Бесконечно долгую секунду ничего не происходило, а потом ресницы дрогнули, а губы изогнулись в намеке на улыбку.
– В той сказке… что ты мне рассказывала последней… – Шепот был таким тихим, что я невольно склонилась к лицу Ксиля. – Заколдованного принца спас поцелуй… Как ты думаешь, у нас получится?
Сердце предательски кольнуло. Мерзкий, подлый… кланник. Ишь, лежит, полумертвый, грязный, мокрый, ресницы склеились, на коже серые подтеки, а ведь находит в себе силы жмуриться и… Ну прекрати же ты улыбаться, наконец!
С трудом сдерживая слезы, я наклонилась к бледным губам.
Я ненавижу тебя, Максимилиан. Не-на-ви-жу. И убери от меня свои руки… Ksie’il… Ледышка…
– Не плачь, Найта… – Он наконец отстранился, заглядывая мне в лицо. В темно-синих глазах плясала сумашедшинка. – Все хорошо, правда?
– Чтоб я еще хоть раз… – Я с облегчением уткнулась ему в плечо, чувствуя, как он робко поглаживает меня по голове. – …чтоб я еще хоть раз рассказала тебе какую-нибудь сказку…
На секунду он замер, и я тоже. А потом пещеру сотряс истерический хохот одного ненормального князя и сумасшедшей равейны.
– Это просто стресс, – пояснила я скорее себе, поднимаясь на ноги и утирая слезы.
Максимилиан сочувственно поглядел на меня, но промолчал, принимаясь собирать разбросанные по пещере одеяла. Я заметила, что он двигается несколько скованно, как будто от сильной боли.

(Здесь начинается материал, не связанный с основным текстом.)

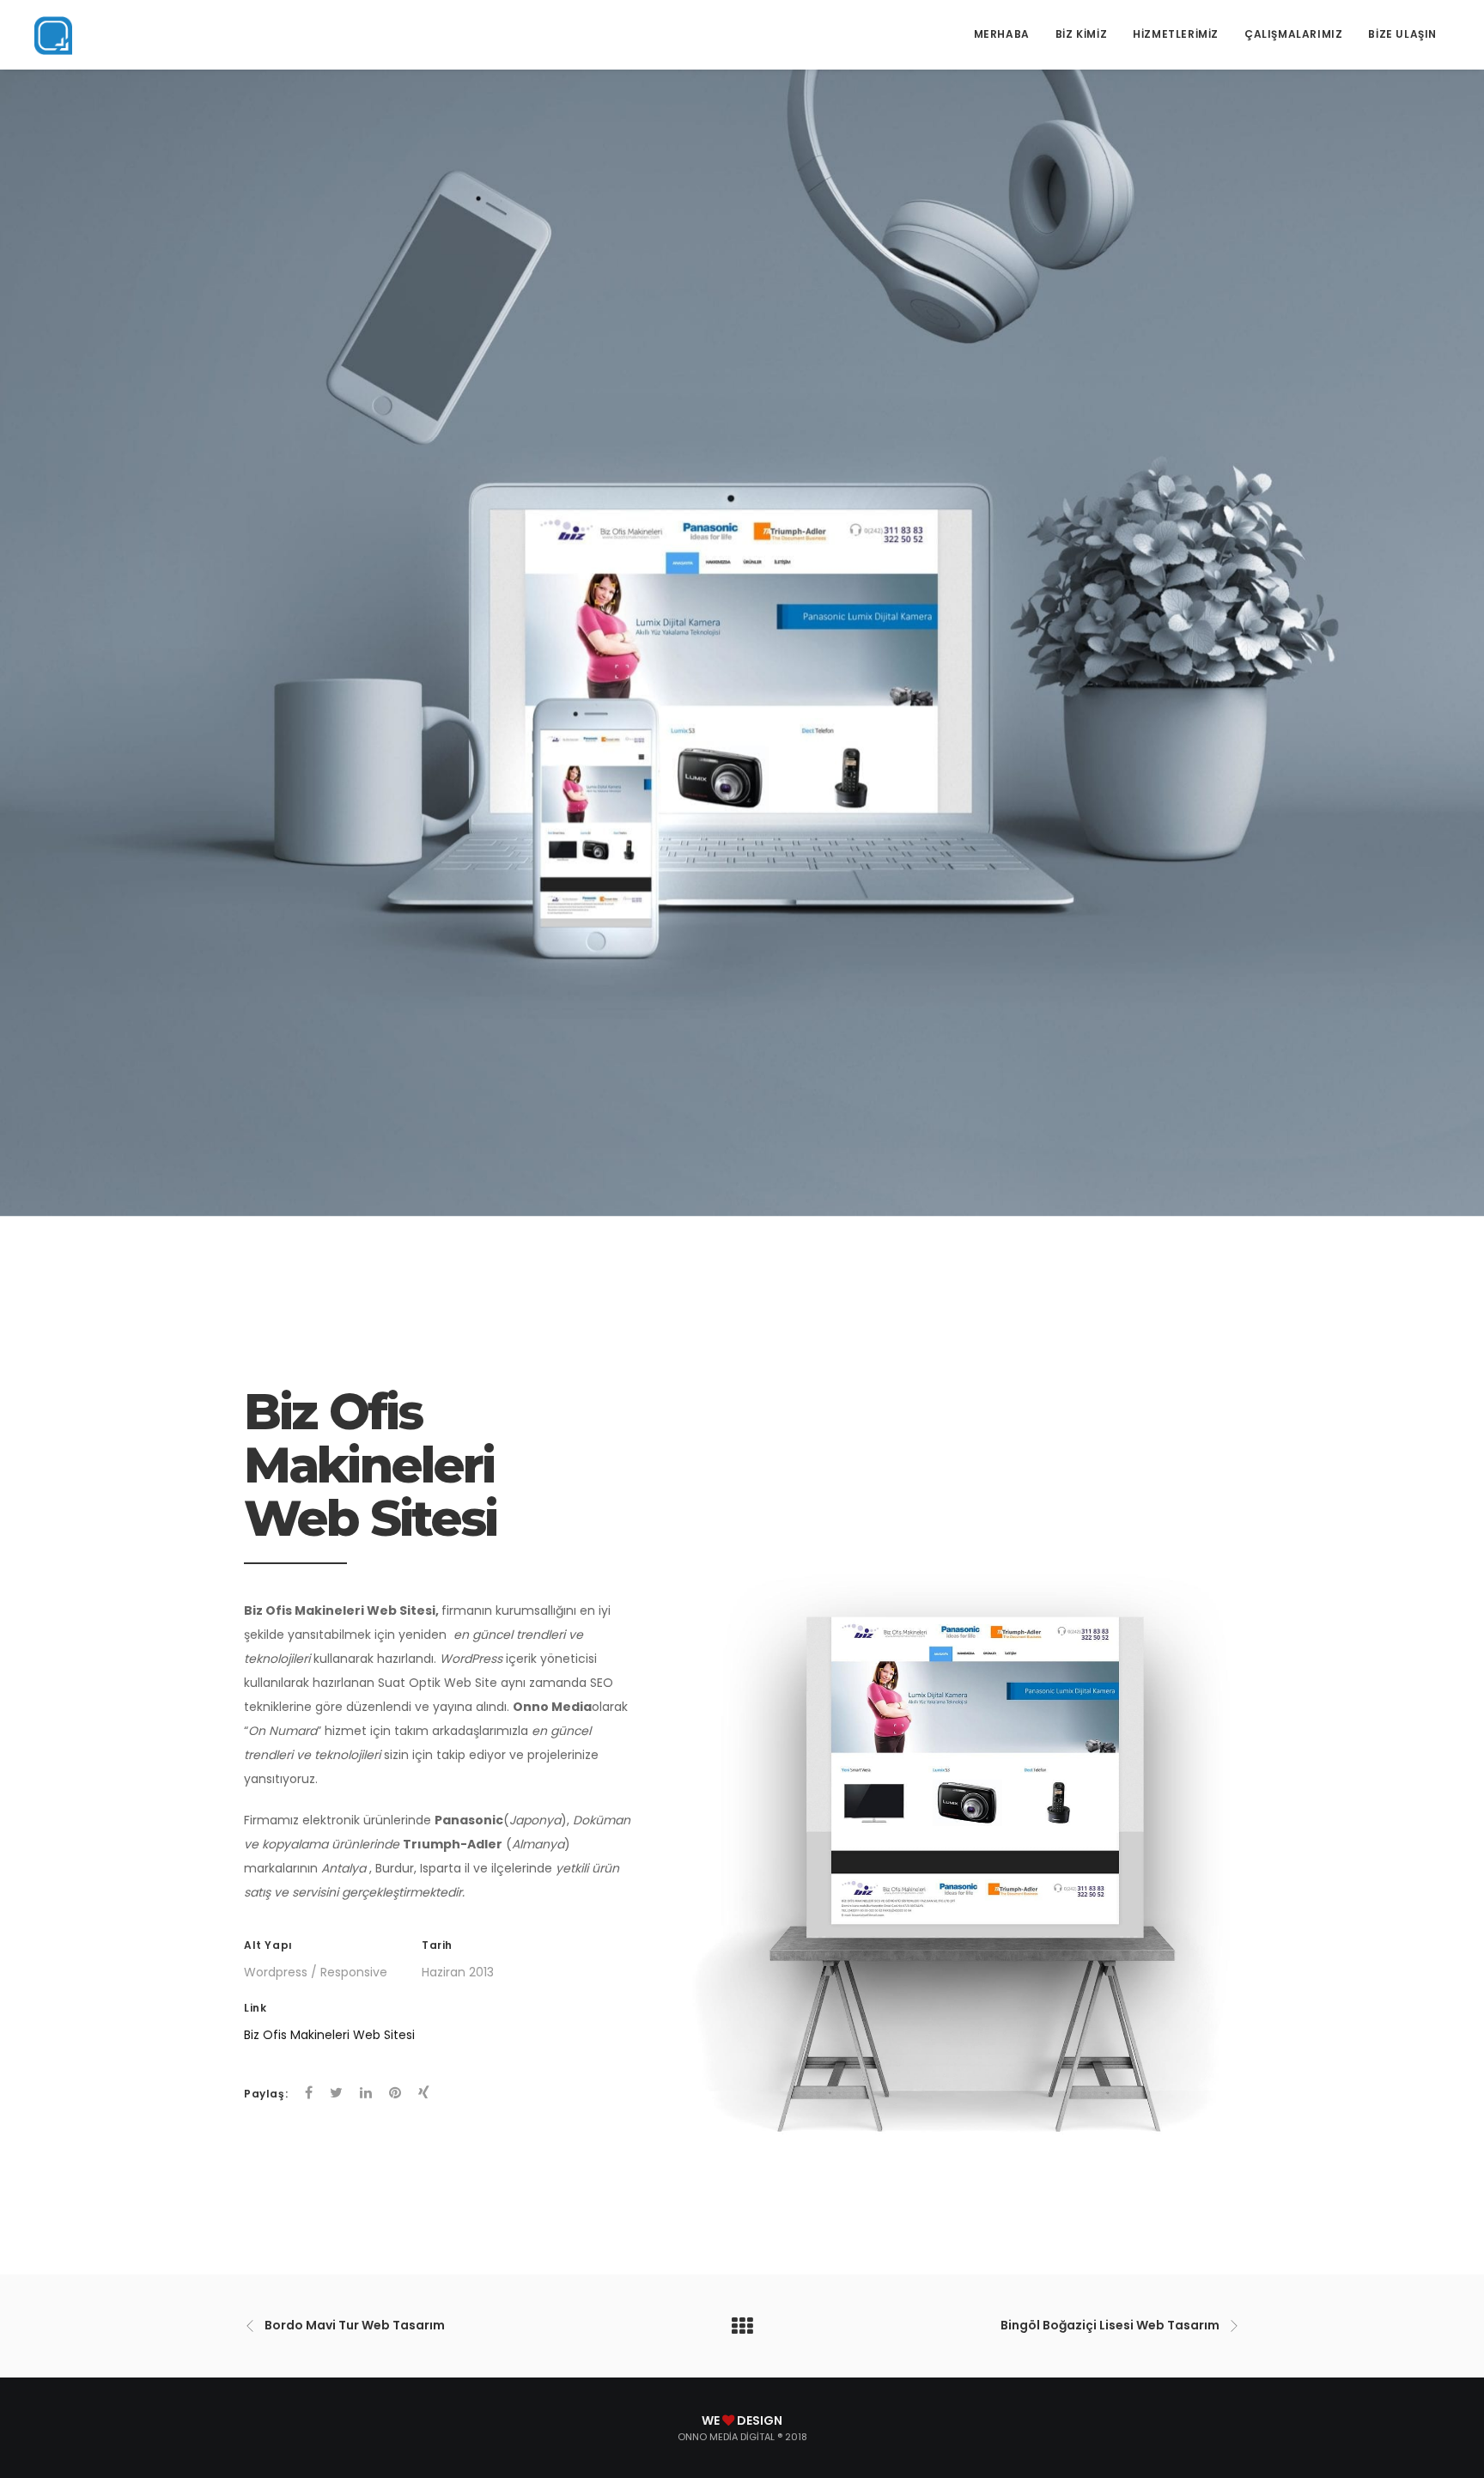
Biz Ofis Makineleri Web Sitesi (329, 2034)
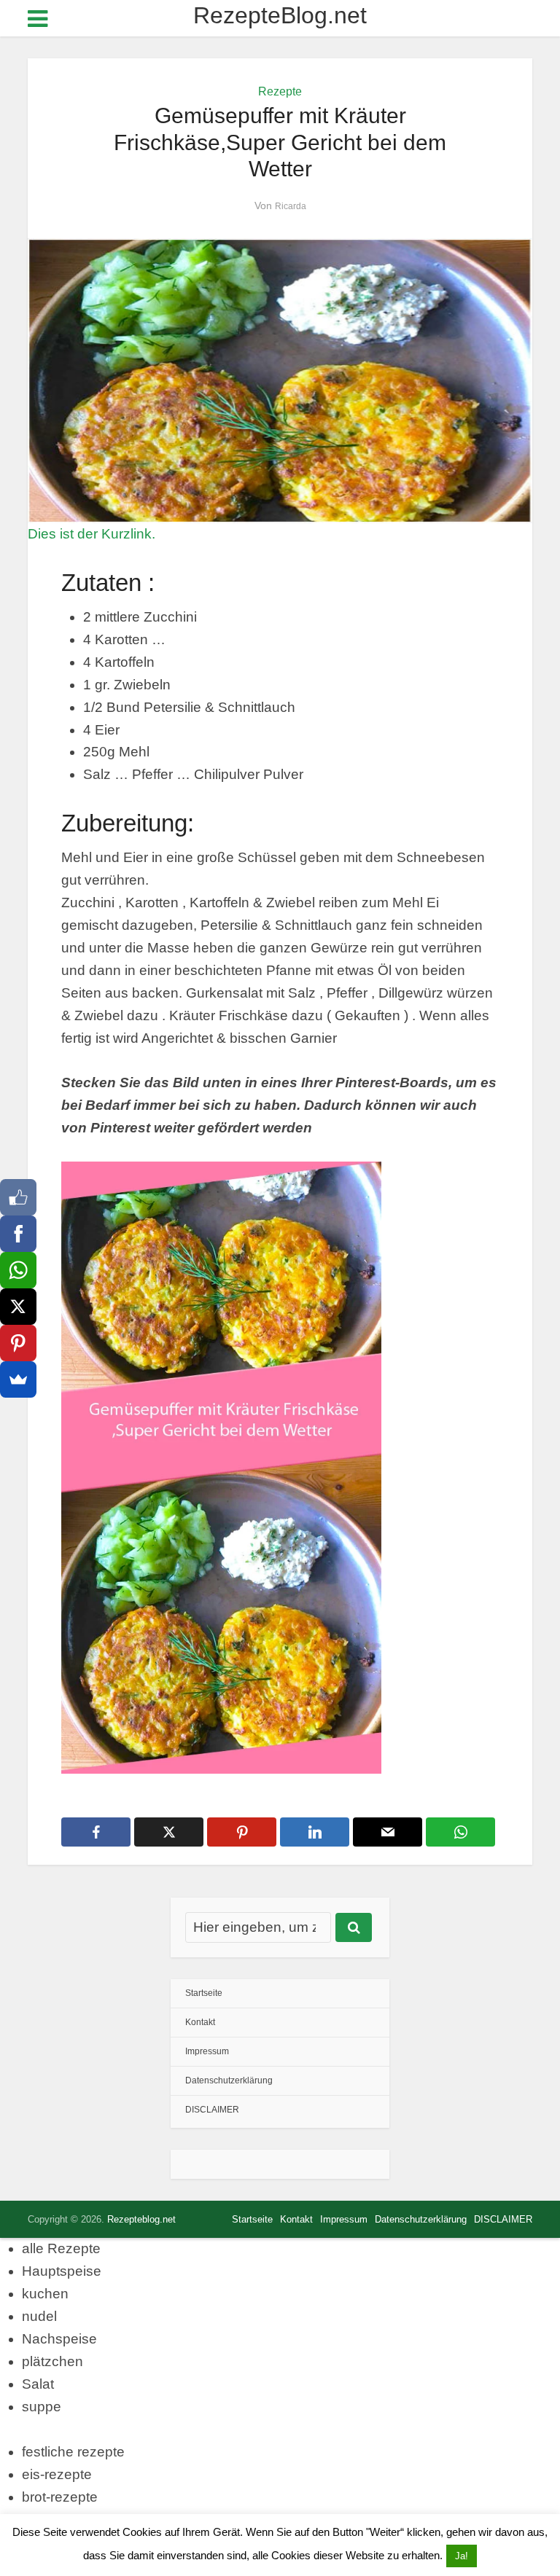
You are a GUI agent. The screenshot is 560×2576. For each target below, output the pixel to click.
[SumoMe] (18, 1379)
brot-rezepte (60, 2497)
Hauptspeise (61, 2271)
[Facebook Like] (18, 1197)
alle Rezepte (61, 2248)
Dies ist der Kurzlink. (91, 533)
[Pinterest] (18, 1343)
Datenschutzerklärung (229, 2080)
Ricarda (290, 206)
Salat (38, 2384)
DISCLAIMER (212, 2110)
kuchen (45, 2293)
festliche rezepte (73, 2451)
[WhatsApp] (18, 1270)
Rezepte (280, 91)
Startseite (203, 1993)
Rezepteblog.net (141, 2219)
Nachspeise (59, 2338)
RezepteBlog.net (280, 15)
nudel (39, 2316)
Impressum (207, 2051)
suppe (41, 2406)
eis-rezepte (57, 2474)
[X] (18, 1306)
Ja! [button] (461, 2555)
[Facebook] (18, 1233)
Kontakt (200, 2022)
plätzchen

– Как себя чувствуешь? – Вопрос прозвучал несколько издевательски. Ксиль бросил на меня косой взгляд и тяжко вздохнул:
– Не лучшим образом. Слишком много приходится регенерировать. Ладно, пройдет, и не такое бывало… – Пушистые свертки один за другим исчезали в недрах рюкзака.
– Ты поранился, когда падал?
– Нет, – хмуро откликнулся князь. – Переломы я заживляю достаточно быстро, да и заработать их сложно. Здесь дело в другом. Очень много повреждений на клеточном уровне. Тепловое воздействие регенов вступило в конфликт с аномально низкой температурой… Из-за побочных эффектов две трети клеток попросту отмерли. Я сейчас фактически на две трети живой труп. Ничего, реанимируюсь, не переживай.
Я поперхнулась.
– Как ты вообще ходишь… после такого? А… голод?
– С трудом, – усмехнулся Максимилиан. Глядя на мою испуганную физиономию, добавил: – Что же касается голода… Я хорошо подкрепился перед восхождением, сил еще хватит ненадолго. На самом деле меня очень сложно убить. И к боли я тоже привык. Гораздо сложнее было выдержать все это… психологически. – Он нервным жестом откинул волосы с лица. – Как будто погружаешься в анабиоз. Начисто отрезает все ощущения. Остаются только ментальные. Хочется сделать хоть что-нибудь, чтобы доказать себе, что ты жив. А двигаться нельзя. В таком состоянии тело становится до отвратительного хрупким… А осколки не умеют регенерировать.